▸ **Tasks to complete**:
1/ Summarize the article on carbohydrates and dementia in two sentences.
2/ Transcribe the passage of the article on carbohydrates and dementia from "Carbohydrates (carbs) are" to "impact on dementia.".
3/ Pick up the article on carbohydrates and dementia after its last sentence and carry it forward.

▸ **Text under study**:
-------------------------

A review of the evidence demonstrates a need for nuance


By Austin Perlmutter, MD

 

 

Every few years, there’s a new diet making headlines. From the South Beach to the “cabbage soup” diet (popular in the 1950’s), diets rise and fall in popularity. In the last decades we’ve seen diet claims become more specific to macronutrient intake. In the 1960’s, we were told to avoid dietary fat to lose weight and protect our hearts (side note—this didn’t work). Now, many popular diets advocate for low carbohydrate intake (e.g., “keto”) for weight loss and overall health benefits, including boosting brainpower and protecting our brains from dementia. So, what’s the deal with carbohydrates and brain health? Is avoiding carbs just another fad, or is it a good long-term plan for dementia prevention?


What are carbohydrates (carbs) and how might they influence dementia?

 

Carbohydrates (carbs) are a diverse group of macronutrients in our diet. They are often classified into three major groups, sugars, starches, and fibers. The impact of carbohydrates on brain function is likely to differ from person to person for several reasons, but there are some consistent findings worthy of all our attention. Here are the major sources of carbs and what we know about their potential impact on dementia.

 

1.Sugars


Sugars, (sometimes called “simple carbohydrates”) are made up of one or two sugar units. Common sugars include fructose and, galactose and glucose, as well as sucrose and lactose. Sugars are found naturally in fruits and vegetables and dairy, but they’re also added to most foods and beverages to increase palatability.

 

What does the research say about sugar intake and dementia?

 

By and large, the best data connecting dietary sugar with dementia risk relates specifically to added sugar in beverages. A recent review paper that looked at nearly 190,000 people traced for over 10 years found a linear relationship with added sugar in beverages and risk for dementia. This included sugary sodas, fruit drinks, milk-based drinks and juice.

 

Another recent study found that consuming 2 or more daily beverages with added sugar was linked to a 34% increased risk for dementia over a 9.5 year window. While there is less data to support the link between added sugars in foods and dementia, it’s clear that people who eat a diet lowest in processed foods rich in added sugar (e.g., the Mediterranean diet) are at lower risk for developing conditions like Alzheimer’s disease. It’s also important to understand that eating a diet rich in added sugars of any form may increase risk for metabolic dysfunction, oxidative stress and chronic inflammation, none of which are optimal for brain health. Of all the carbs that may damage the brain, sugars, especially those in beverages, seem the most important to avoid.

-------------------------

▸ **Exercise data**:
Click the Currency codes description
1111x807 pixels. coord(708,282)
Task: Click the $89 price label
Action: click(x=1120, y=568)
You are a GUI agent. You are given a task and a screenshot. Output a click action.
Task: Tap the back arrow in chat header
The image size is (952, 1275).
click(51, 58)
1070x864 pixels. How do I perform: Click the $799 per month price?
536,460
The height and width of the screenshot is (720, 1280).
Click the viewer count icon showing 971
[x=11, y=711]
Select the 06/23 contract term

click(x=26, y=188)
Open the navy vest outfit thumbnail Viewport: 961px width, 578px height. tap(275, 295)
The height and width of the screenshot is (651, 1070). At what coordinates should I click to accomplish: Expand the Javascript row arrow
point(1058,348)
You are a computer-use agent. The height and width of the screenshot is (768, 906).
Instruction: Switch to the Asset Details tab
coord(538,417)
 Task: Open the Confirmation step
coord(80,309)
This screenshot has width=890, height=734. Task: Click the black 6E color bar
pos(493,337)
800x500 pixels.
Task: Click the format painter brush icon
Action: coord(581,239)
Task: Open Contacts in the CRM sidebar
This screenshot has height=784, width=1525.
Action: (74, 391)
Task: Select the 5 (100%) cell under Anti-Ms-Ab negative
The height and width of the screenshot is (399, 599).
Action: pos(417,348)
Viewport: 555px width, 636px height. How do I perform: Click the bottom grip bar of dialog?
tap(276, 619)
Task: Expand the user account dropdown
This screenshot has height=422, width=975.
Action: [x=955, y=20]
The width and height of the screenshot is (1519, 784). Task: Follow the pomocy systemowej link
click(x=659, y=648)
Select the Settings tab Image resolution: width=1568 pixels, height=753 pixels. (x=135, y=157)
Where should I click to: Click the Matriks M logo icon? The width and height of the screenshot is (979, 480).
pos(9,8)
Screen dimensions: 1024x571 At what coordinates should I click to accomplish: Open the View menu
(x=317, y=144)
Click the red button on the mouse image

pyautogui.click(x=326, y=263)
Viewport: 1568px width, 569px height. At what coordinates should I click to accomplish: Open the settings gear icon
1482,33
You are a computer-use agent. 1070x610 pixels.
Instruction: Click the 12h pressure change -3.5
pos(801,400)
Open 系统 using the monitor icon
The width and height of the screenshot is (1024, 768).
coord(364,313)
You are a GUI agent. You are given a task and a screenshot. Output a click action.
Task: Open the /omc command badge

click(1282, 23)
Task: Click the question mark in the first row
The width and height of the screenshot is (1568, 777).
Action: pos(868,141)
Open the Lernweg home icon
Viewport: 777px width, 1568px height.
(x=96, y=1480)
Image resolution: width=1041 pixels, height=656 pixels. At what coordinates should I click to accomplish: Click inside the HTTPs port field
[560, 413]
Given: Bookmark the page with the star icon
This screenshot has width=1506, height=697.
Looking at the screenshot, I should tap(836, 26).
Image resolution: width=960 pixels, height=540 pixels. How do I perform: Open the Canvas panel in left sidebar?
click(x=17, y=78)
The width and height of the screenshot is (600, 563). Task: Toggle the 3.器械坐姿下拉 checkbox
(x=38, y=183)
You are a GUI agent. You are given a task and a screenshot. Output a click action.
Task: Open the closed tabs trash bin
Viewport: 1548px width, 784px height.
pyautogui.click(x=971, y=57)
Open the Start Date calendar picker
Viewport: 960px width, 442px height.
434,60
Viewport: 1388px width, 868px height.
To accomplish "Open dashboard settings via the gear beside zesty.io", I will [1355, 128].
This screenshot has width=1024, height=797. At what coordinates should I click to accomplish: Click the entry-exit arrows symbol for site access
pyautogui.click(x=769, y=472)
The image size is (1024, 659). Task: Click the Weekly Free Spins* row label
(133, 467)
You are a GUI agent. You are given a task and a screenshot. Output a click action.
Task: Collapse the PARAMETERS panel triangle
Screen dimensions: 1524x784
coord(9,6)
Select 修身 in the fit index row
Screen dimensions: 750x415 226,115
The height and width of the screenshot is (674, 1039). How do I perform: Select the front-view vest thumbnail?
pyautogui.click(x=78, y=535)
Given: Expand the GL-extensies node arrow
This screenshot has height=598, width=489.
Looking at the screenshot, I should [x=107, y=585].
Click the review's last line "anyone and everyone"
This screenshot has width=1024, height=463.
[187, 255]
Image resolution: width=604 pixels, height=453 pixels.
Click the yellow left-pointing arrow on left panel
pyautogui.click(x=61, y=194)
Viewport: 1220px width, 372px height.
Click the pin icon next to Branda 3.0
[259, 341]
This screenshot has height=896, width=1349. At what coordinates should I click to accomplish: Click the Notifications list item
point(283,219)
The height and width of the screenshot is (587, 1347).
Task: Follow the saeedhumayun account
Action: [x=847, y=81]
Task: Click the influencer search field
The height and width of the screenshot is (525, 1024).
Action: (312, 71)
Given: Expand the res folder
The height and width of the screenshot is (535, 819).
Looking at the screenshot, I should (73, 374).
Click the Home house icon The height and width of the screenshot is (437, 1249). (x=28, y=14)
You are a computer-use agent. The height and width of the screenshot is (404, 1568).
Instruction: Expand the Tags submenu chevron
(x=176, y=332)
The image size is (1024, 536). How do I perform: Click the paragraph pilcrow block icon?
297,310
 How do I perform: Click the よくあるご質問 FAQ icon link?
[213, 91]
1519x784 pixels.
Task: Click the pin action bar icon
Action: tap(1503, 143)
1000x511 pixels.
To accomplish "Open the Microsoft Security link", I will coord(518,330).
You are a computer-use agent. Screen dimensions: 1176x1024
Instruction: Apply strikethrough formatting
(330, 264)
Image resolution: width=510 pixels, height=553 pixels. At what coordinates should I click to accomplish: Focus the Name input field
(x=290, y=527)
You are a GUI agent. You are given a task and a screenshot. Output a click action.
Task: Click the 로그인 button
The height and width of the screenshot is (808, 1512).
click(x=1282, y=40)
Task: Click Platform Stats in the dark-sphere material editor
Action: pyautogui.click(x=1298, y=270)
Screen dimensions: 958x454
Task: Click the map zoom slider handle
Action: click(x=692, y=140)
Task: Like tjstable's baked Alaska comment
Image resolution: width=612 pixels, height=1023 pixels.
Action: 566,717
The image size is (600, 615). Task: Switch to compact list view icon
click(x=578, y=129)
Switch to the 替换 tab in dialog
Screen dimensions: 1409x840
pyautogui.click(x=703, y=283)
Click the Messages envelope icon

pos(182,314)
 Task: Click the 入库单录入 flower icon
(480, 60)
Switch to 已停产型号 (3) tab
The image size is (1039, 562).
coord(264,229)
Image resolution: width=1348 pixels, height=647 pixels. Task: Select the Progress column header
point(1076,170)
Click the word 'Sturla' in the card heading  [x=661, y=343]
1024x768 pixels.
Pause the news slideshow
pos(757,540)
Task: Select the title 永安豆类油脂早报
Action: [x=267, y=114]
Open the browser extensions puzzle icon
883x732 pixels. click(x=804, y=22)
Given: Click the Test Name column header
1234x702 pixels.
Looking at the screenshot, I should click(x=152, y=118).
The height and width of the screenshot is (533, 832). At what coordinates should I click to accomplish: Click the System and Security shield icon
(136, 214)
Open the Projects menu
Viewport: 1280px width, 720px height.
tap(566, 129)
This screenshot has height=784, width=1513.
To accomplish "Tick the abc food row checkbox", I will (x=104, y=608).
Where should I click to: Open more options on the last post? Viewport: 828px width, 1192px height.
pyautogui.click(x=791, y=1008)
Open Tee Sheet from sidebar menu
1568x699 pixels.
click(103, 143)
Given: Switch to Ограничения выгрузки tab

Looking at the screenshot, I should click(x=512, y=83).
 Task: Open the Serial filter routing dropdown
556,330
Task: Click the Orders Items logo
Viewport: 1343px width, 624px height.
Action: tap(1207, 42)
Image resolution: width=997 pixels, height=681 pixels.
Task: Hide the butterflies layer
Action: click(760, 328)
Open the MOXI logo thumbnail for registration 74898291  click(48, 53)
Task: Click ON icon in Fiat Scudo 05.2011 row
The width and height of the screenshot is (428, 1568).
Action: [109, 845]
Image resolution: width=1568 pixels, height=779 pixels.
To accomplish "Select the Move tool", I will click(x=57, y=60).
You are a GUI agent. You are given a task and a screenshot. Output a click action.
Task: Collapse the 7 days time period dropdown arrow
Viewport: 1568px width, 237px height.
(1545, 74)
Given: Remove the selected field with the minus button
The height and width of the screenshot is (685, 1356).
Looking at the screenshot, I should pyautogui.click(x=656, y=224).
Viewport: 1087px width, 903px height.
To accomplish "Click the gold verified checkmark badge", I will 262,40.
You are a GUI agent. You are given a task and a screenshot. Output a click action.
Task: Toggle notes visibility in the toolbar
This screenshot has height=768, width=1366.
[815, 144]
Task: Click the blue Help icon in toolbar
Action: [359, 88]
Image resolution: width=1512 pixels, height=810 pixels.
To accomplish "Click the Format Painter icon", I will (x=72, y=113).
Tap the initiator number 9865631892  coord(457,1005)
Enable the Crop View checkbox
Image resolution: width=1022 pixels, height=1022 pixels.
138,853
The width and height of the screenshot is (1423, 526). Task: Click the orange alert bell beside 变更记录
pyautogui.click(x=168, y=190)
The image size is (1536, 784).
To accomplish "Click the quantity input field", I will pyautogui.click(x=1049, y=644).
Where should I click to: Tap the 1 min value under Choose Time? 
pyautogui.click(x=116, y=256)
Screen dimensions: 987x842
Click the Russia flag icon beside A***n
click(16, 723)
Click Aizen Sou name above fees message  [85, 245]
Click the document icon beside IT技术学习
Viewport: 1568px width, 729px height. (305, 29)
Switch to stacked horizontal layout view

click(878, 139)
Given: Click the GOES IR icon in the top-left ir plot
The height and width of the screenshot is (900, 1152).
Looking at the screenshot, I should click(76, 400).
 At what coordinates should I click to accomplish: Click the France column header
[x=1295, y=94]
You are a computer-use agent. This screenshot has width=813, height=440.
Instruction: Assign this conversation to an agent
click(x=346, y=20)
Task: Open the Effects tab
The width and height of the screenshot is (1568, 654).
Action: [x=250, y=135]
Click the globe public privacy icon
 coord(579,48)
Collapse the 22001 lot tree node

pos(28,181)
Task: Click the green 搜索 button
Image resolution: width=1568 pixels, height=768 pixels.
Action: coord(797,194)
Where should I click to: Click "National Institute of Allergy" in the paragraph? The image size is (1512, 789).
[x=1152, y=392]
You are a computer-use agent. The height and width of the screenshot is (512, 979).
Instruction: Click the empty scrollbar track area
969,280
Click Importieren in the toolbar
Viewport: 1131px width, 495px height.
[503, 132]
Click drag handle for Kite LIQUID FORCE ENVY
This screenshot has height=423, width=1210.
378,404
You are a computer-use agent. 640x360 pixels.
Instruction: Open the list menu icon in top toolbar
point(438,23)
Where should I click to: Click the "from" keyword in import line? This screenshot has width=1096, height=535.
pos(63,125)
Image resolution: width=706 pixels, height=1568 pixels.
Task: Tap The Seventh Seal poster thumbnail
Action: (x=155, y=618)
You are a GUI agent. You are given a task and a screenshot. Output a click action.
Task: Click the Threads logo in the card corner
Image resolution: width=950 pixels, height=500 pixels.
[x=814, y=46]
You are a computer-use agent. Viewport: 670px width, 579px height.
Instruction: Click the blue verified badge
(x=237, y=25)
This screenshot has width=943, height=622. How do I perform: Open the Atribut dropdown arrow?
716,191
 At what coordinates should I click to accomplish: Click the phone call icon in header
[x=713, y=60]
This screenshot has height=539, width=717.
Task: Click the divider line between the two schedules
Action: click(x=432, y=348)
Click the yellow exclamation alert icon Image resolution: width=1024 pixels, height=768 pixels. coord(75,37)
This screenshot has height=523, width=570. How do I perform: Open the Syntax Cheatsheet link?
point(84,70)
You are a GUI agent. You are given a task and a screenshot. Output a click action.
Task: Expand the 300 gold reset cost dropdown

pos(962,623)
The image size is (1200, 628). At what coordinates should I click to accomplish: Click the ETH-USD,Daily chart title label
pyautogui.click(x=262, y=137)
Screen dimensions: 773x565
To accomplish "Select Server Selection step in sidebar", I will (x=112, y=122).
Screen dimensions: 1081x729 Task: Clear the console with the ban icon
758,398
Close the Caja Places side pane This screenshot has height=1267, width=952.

-------------------------

▸ **Answers by task**:
1/ As diet trends have shifted, many popular diets now promote low carbohydrate intake for weight loss and brain health, which raises the question of whether avoiding carbs helps prevent dementia. The strongest evidence links added sugar, especially in beverages, to higher dementia risk, and sugars in beverages appear to be the carbs most important to avoid.

2/
Carbohydrates (carbs) are a diverse group of macronutrients in our diet. They are often classified into three major groups, sugars, starches, and fibers. The impact of carbohydrates on brain function is likely to differ from person to person for several reasons, but there are some consistent findings worthy of all our attention. Here are the major sources of carbs and what we know about their potential impact on dementia.

3/
 

2.Starches


Starches (also called “complex carbohydrates,” are molecules made up of long chains of sugar molecules linked together. These can be broken down in our gut and turned into simple sugars that can be rapidly digested. Starches are found in fruits, vegetables and dairy but are also highly prevalent in processed foods. Particularly “starchy” foods include potatoes, bread, rice, pasta and cereal.

 

What does the data say about starch and dementia?

 

There’s currently not much published data specific to starches and risk for dementia. But because starches are generally part of a higher carbohydrate diet, there may be benefit to looking at larger scale analyses of dietary carbs and dementia outcomes. In a 2023 study looking at older adults, people who ate a higher carbohydrate to fat ratio had evidence for worse cognition. One reason for the potential link is due to the rapid metabolism of starch to sugars within our body.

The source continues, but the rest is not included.